[Entries from a dataset]
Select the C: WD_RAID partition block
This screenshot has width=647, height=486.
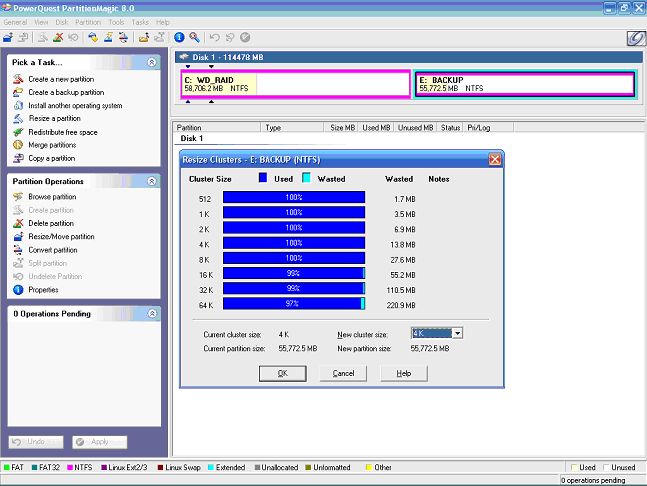(295, 84)
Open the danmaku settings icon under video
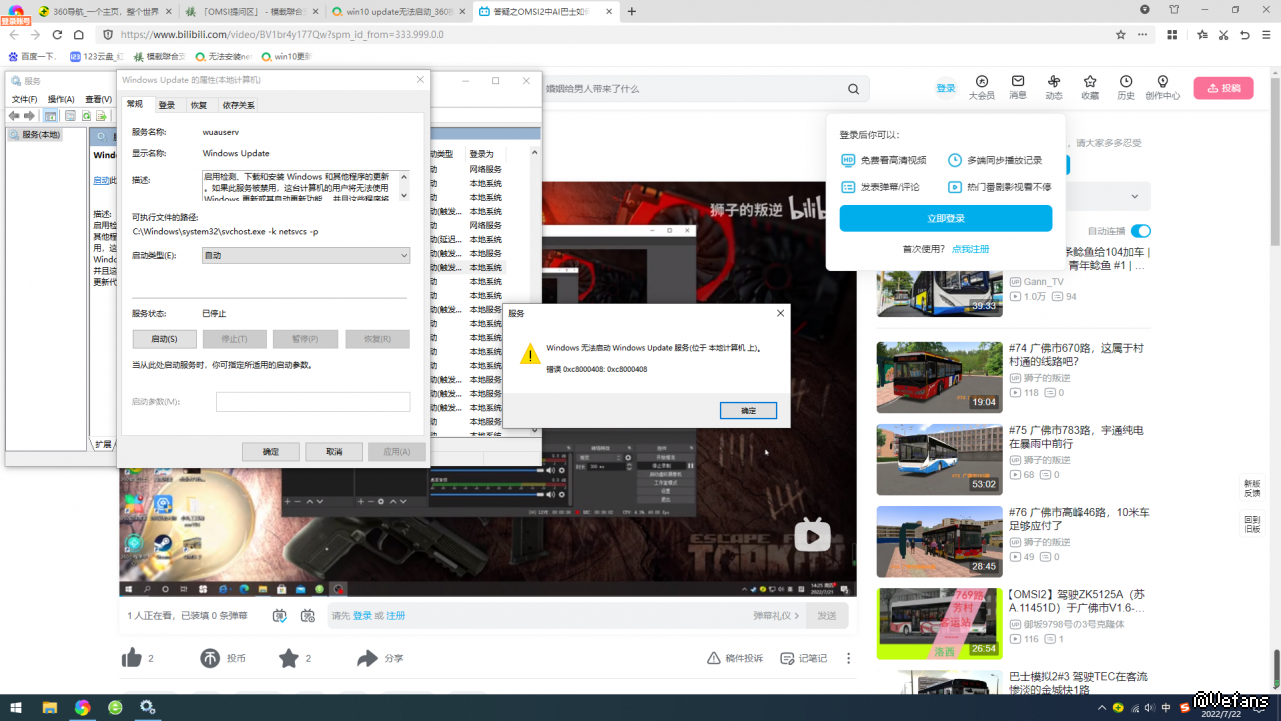 coord(308,616)
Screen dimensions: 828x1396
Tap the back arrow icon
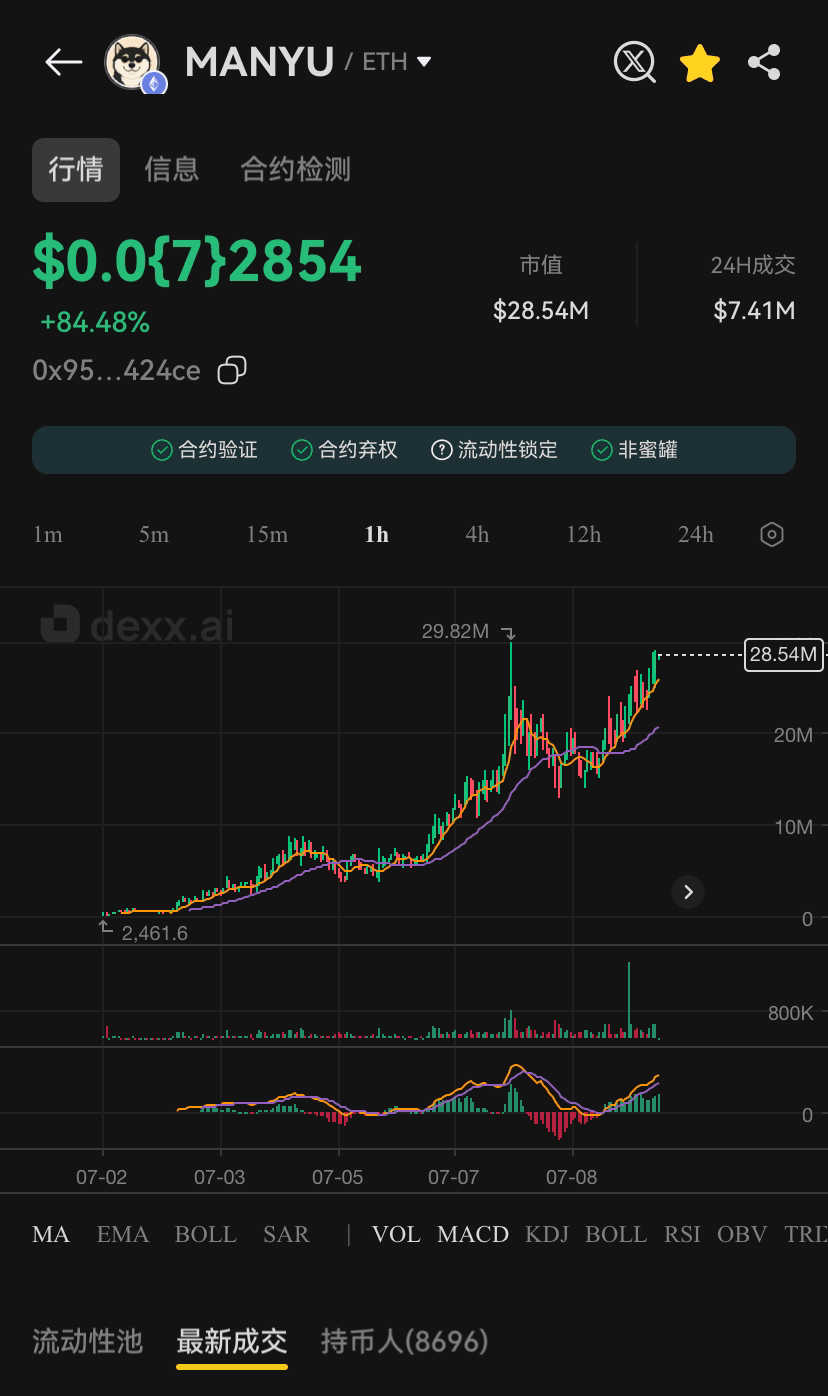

## OBJECTIVE
Shift every coordinate in the answers by adding 129 to each number, and write out all of the lines above again with their requests included. Leave the pictures out.

## FULL ANSWER
Select the C: WD_RAID partition block
This screenshot has width=647, height=486.
(424, 213)
Open the danmaku settings icon under video
 coord(437,745)
Screen dimensions: 828x1396
Tap the back arrow icon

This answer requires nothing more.